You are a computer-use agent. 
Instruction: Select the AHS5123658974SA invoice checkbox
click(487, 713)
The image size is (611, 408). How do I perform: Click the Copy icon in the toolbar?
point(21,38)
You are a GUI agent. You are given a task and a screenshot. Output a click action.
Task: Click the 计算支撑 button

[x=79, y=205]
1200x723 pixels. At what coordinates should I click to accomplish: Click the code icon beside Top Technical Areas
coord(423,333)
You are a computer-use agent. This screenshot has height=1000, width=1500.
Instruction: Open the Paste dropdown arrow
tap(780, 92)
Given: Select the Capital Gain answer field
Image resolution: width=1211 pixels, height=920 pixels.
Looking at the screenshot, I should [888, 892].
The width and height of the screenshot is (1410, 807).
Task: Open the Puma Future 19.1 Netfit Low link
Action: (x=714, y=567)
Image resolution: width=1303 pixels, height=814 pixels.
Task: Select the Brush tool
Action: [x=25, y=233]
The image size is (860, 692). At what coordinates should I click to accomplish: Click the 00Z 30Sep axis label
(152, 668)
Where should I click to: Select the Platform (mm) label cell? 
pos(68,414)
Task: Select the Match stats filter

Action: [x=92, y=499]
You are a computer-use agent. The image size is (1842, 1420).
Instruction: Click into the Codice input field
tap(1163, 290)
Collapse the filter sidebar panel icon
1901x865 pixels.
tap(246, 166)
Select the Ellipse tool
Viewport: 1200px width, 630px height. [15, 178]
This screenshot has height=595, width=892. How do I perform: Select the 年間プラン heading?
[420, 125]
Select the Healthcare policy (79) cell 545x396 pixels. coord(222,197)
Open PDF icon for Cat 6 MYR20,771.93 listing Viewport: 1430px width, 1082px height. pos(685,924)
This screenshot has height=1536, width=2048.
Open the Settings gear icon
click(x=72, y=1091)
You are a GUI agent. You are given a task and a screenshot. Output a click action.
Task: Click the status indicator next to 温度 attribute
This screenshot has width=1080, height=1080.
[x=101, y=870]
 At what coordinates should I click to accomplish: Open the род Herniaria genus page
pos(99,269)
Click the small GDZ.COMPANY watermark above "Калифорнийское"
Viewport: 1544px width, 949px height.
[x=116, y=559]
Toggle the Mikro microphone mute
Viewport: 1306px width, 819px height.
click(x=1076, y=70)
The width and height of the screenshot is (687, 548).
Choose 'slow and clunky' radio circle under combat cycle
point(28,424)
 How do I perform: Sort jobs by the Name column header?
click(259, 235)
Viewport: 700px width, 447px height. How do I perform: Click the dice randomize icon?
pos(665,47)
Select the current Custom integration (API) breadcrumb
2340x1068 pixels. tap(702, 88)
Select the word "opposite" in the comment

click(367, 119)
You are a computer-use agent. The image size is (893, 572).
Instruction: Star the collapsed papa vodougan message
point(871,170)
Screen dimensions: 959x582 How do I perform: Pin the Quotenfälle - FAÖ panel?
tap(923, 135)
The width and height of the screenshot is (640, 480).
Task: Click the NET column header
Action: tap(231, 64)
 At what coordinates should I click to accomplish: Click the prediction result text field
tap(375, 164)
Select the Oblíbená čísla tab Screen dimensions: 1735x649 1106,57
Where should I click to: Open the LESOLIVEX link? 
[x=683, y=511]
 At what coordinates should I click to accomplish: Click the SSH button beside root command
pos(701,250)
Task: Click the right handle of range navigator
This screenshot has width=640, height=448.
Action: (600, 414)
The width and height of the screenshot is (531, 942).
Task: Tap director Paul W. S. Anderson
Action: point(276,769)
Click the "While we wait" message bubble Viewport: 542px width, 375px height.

---------------

**HOW TO COMPLETE THIS TASK:** Tally the lines in the records above that hold the word "agent", and give only that number.

**WRITTEN RESPONSE:** 6